Galleon Pharmaceuticals released outcomes in a clinical proof-of-concept study evaluating the ability of its lead investigational drug, GAL-021, to successfully regulate respiratory drive, a key requirement to prevent respiratory complications in high-risk surgical patients.
This is the first time a drug has been shown to regulate and protect respiratory drive from drug-induced respiratory depression, according to the company. In this study, intravenous GAL-021 was able to reverse respiratory depression under challenging conditions including high doses of opioids and elevated carbon dioxide levels, which can be particularly problematic for post-surgical and sleep apnea patients. The company is actively seeking funding to advance this promising candidate into a broad Phase II program.

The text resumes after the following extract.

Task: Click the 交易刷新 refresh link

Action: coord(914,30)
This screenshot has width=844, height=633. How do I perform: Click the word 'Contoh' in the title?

“These findings are exciting and represent an important advance in the treatment of respiratory depression,” said Albert Dahan, MD, PhD, principal study investigator and professor of anesthesiology at the Leiden University Medical Center, Netherlands. “For the first time, we have shown that a drug can reverse opioid-induced respiratory depression without affecting analgesia. This has the potential to be a major advance for physicians and hospitals that care for high-risk surgical patients, such as those with sleep apnea, obesity, or recent opioid use.”
In the double-blinded, placebo-controlled crossover study, 12 people with both normal and elevated carbon dioxide levels were given alfentanil, a potent opioid analgesic drug commonly used during surgery. Then two dose-levels of alfentanil and two dose-levels of GAL-021 were administered. In this study, GAL-021 successfully protected against the opioid-induced respiratory depression while not affecting analgesia. The dose-dependent protective effect of GAL-021 was statistically and clinically significant at both low and high doses of alfentanil. GAL-021 was well-tolerated with side effects that did not differ from placebo.
“Impaired respiratory drive worsens sleep apnea and Galleon’s research into drug candidates to treat this condition is very exciting,” said Sigrid Veasey, MD, associate professor of medicine at the University of Pennsylvania’s Center for Sleep and Circadian Neurobiology. “The demonstration that Galleon’s first clinical candidate can regulate respiratory drive is an important milestone for the oral drug candidates that may have utility for sleep apnea patients seeking an alternative to mask-based positive-pressure machines.”
Galleon’s drugs work through a novel mechanism of action allowing creation of both oral and intravenous products for a variety of clinical uses including post-surgical care of high-risk patients, chronic pain patients using opioids, and sleep apnea.